2.- Corte y Quema: Acto de Rebeldía y Liberación

✅ En la hoja completa, corté primero la mitad negativa de forma vertical, cuidando no cortar las líneas que representan las dimensiones. Luego, corté en horizontal hasta que el contenido negativo se convirtió en cuadritos.

✅ Finalmente, corté las líneas de dimensiones, creando pequeñas tiras de papel que coloqué encima de los cuadritos negativos.

✅ Hice una bolita con todo el papel cortado y lo coloqué dentro de una cazuelita de papel aluminio, creando una especie de “caja de Faraday” para contener la energía y evitar que se disperse.

✅ Encendí una vela, la volteé con la flama hacia abajo y la usé para prender fuego a los papeles.

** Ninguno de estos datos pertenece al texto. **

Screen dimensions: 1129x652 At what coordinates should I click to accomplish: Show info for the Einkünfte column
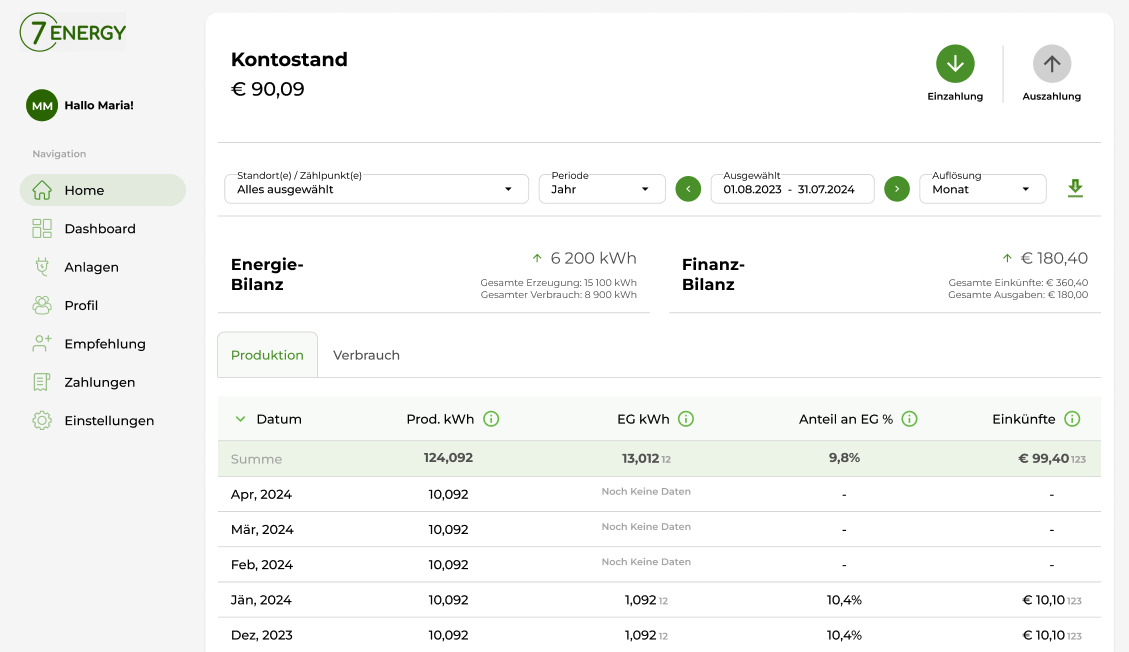1072,419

Este es un acto de rebeldía simbólica, donde regreso al universo todo lo que no me pertenece.

🔥 El fuego tardó en prender, pero cuando lo hizo, ardió con una intensidad sorprendente, como si se estuviera quemando algo mucho más grande que solo papel.

✅ Mientras ardía, agregué sal de grano y el jugo de un limón fresco directamente sobre el fuego. Esto intensificó la reacción, ayudando a purificar la energía liberada y asegurando que se consumiera por completo.

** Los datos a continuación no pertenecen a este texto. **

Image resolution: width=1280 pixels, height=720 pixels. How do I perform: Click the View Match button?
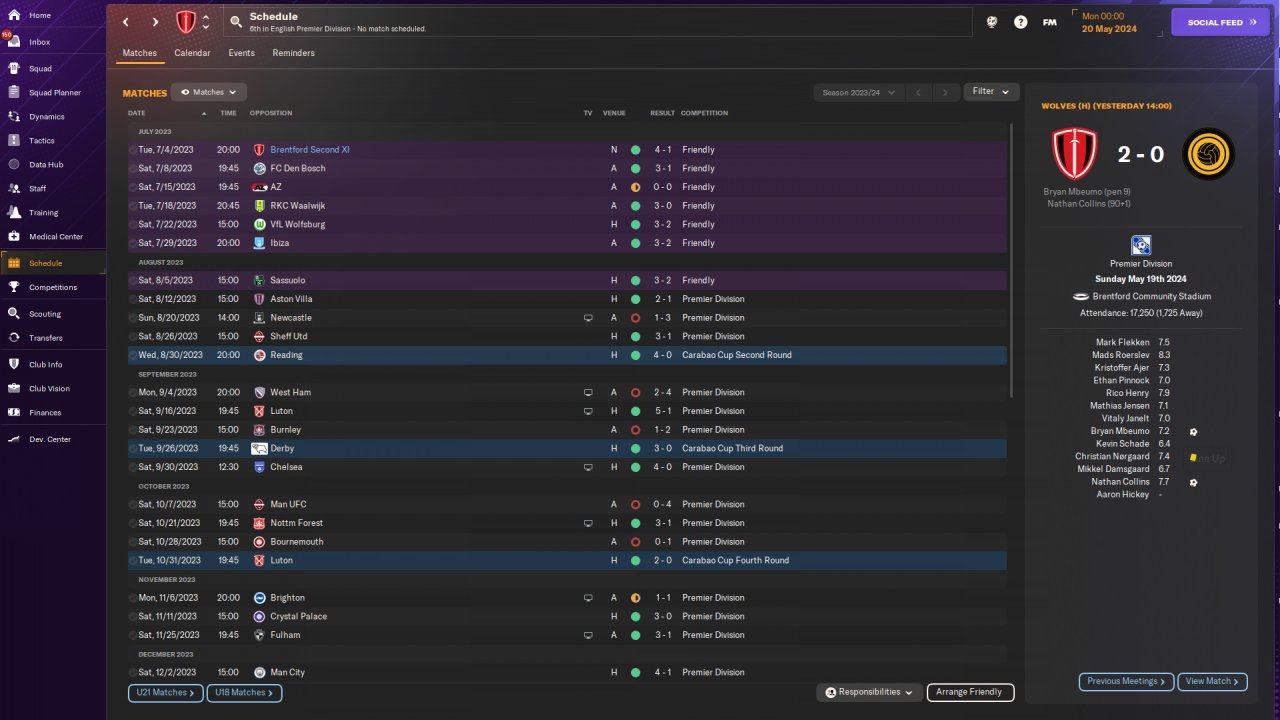pos(1212,681)
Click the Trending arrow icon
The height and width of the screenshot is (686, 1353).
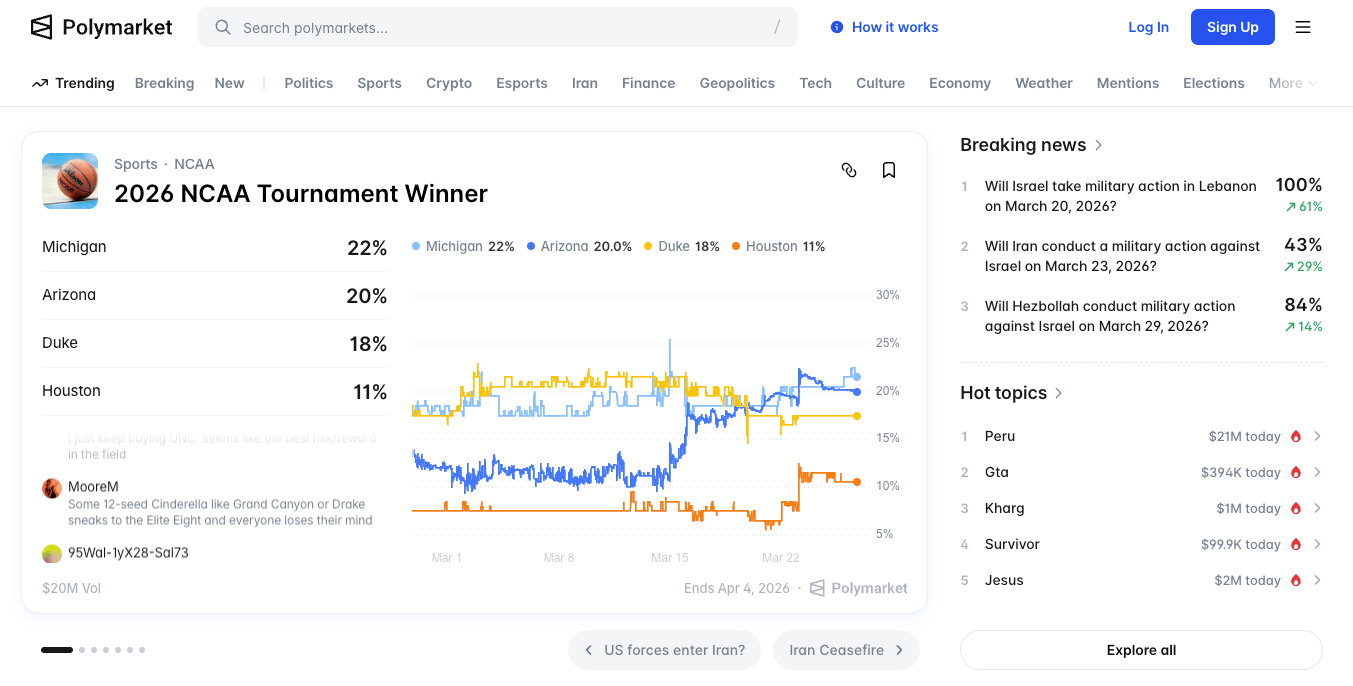40,83
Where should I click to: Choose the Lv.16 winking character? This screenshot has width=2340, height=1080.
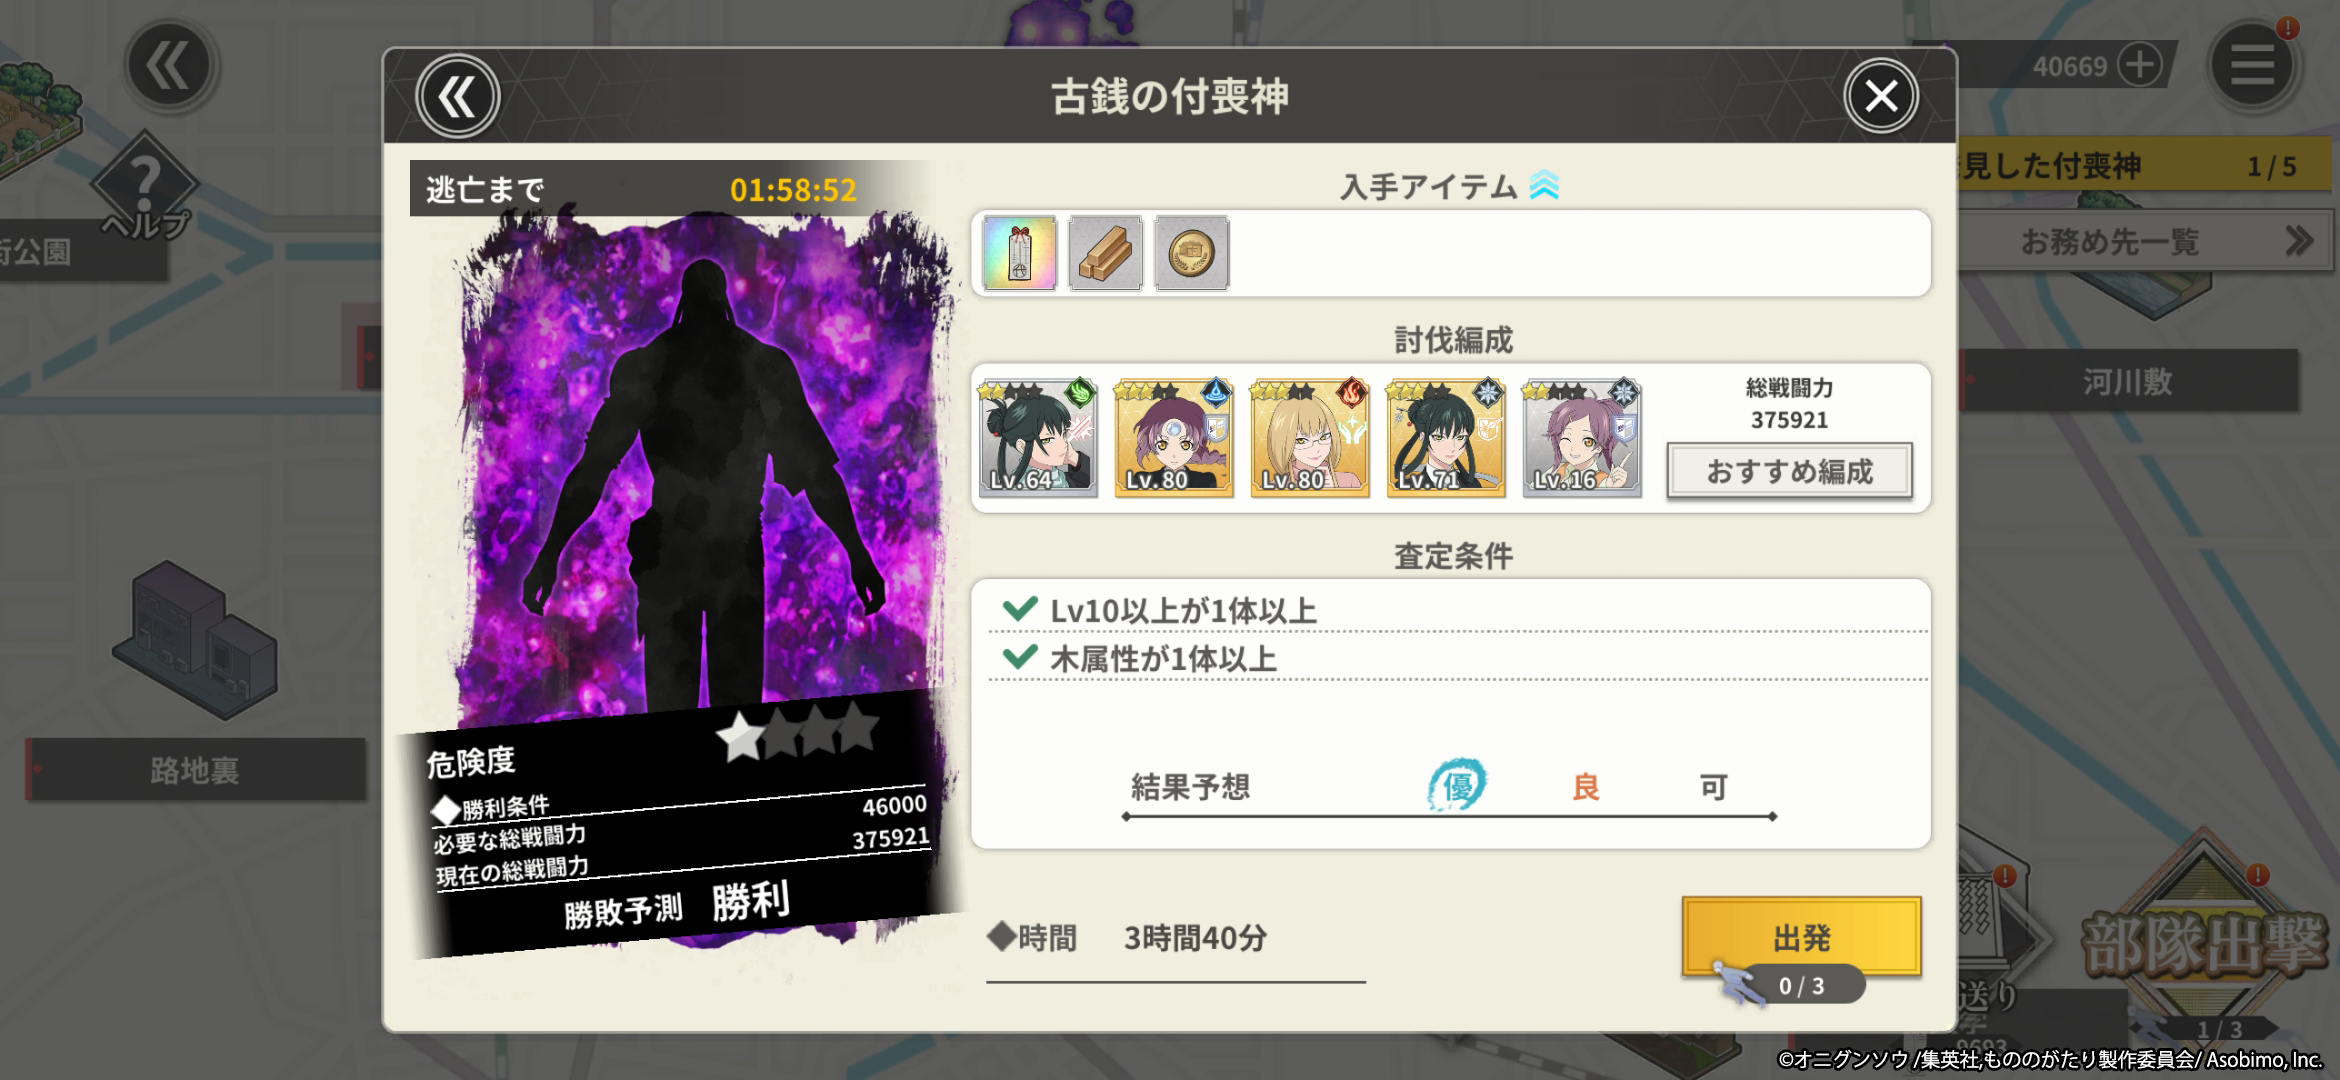[1582, 438]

✅ Si algunas partes quedaron sin quemarse, las removí hasta que todo quedó reducido a cenizas.

3.- Despedida: Sacar la Energía de Casa

✅ Cerré la cazuelita de aluminio, atrapando toda la energía liberada dentro.

✅ La comprimí en una bolita y la saqué de mi casa, depositándola en un bote de basura fuera de mi entorno.

Este es el último paso de la parte negativa del ejercicio, asegurándome de que esa energía se aleja por completo de mi vida.

 

4.- Integración: Reforzar la Nueva Energía Positiva

✅ Una vez eliminada la parte negativa, queda la mitad superior de la hoja, que contiene la versión positiva de mi realidad.

✅ Esta parte refleja mis deseos, reflexiones y decretos, lo que quiero manifestar en mi vida ahora que he liberado lo negativo.

✅ Para reforzar esta nueva energía, guardé este papel en un lugar donde pueda verlo y leerlo todos los días.

✅ Se recomienda pegarlo en un espacio visible como el refrigerador, o en mi caso, llevarlo en mi cartera, ya que voy y vengo constantemente.

✅ Leerlo diariamente me ayuda a llenar el vacío que dejé atrás con una energía renovada y alineada con lo que deseo atraer a mi vida.

Este último paso es fundamental, ya que no solo libera, sino que también integra la nueva vibración en mi día a día, reafirmando mi intención con constancia.


Reflexión Final

Después de este proceso, me siento profundamente liberada. No solo dejé atrás lo que me pesaba, sino que también reforcé mi intención de mantener mi energía limpia, alineada y protegida.

Estamos en un momento clave de transformación energética. No podemos permitir que las energías ajenas, los miedos y las frustraciones de otros nos arrastren. Este ejercicio me recuerda que somos dueños de nuestra vibración y que siempre podemos elegir limpiar nuestro campo energético.

Si sientes que necesitas soltar algo en tu vida, te invito a probar este método. Recuerda: la intención es la clave.